WASHINGTON (AP) - An official appointed by Congress to fix a system of royalties from American Indian lands has "utterly failed" to train workers in how to handle vital records, a court-appointed watchdog said Thursday.
"Left unchecked, the consequences to Indian beneficiaries could prove irreversible," wrote special master Alan Balaran in documents filed Thursday.
The Interior Department manages $500 million annually in royalties from oil and gas drilling, mining, grazing and other uses of Indian land.
For more than a century, however, the Indian trust money was sloppily managed by the department, and money intended for the Indians was lost, misappropriated or never collected.

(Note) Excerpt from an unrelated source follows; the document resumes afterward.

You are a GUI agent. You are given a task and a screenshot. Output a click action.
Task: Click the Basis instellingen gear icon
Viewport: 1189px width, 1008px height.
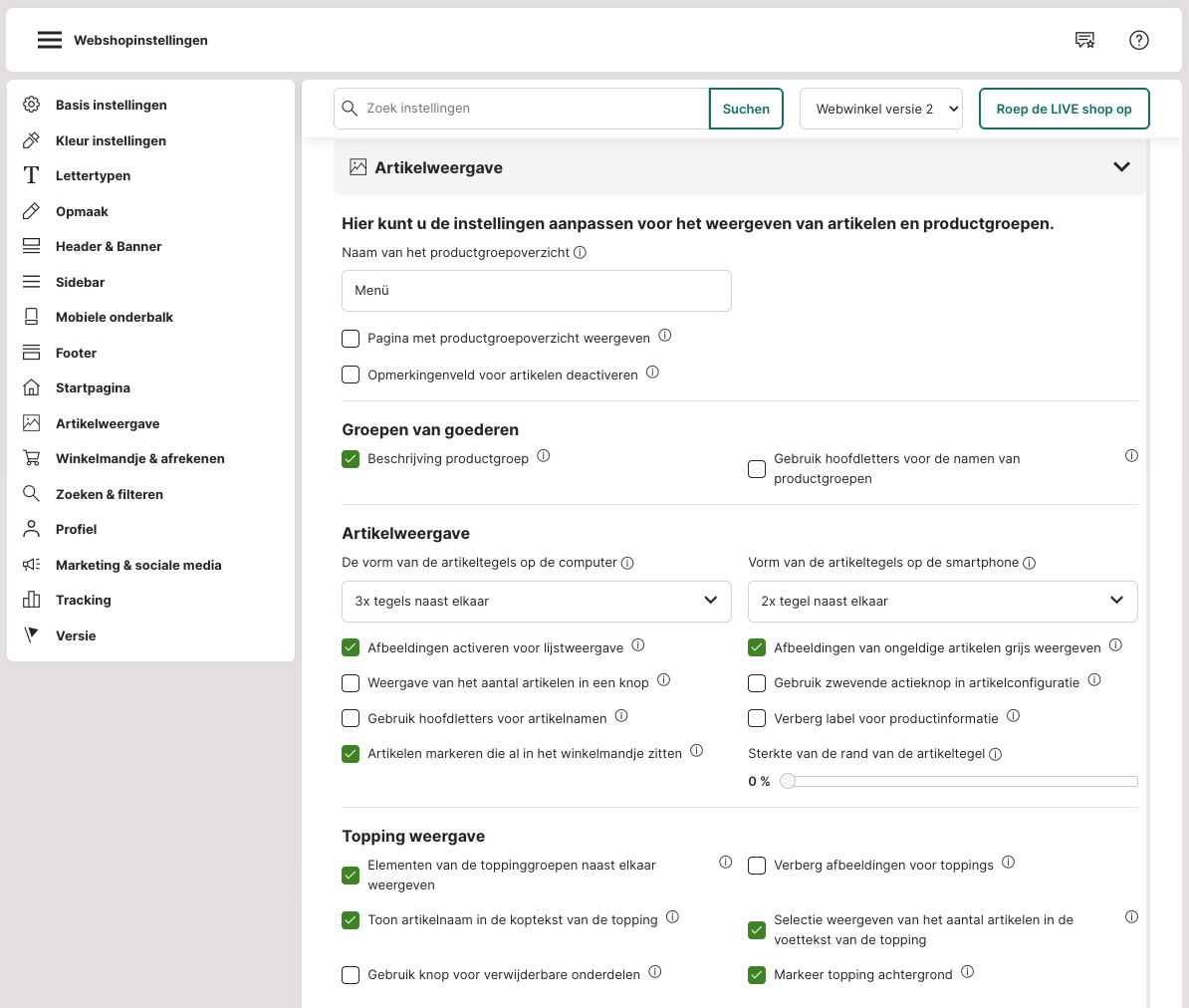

That is now the subject of a class-action lawsuit before U.S. District Judge Royce Lamberth, who appointed Balaran to supervise reform efforts. Plaintiffs in the lawsuit claim the government squandered more than $10 billion.
Congress has also told the department to fix the system, and created the office of special trustee for that purpose.
But despite promises three years ago from senior officials in the office to train employees to handle trust fund documents correctly, Balaran found employee training to be lacking.
"Unfortunately, this representation stands in a long line of broken promises," Balaran wrote. The training efforts "add to the grievous perception that trust records deserve no more special care than an agency personnel file, a payroll record or a requisition for paper clips."
Lamberth is currently contemplating holding Interior Secretary Gale Norton in contempt of court for failing to comply with his order to overhaul the management of the trust fund. He heard 29 days of testimony at a contempt trial late last year and earlier this year.
Norton has proposed creating a new bureau within Interior to manage the trust funds, but that idea has been resisted by Indian tribal leaders.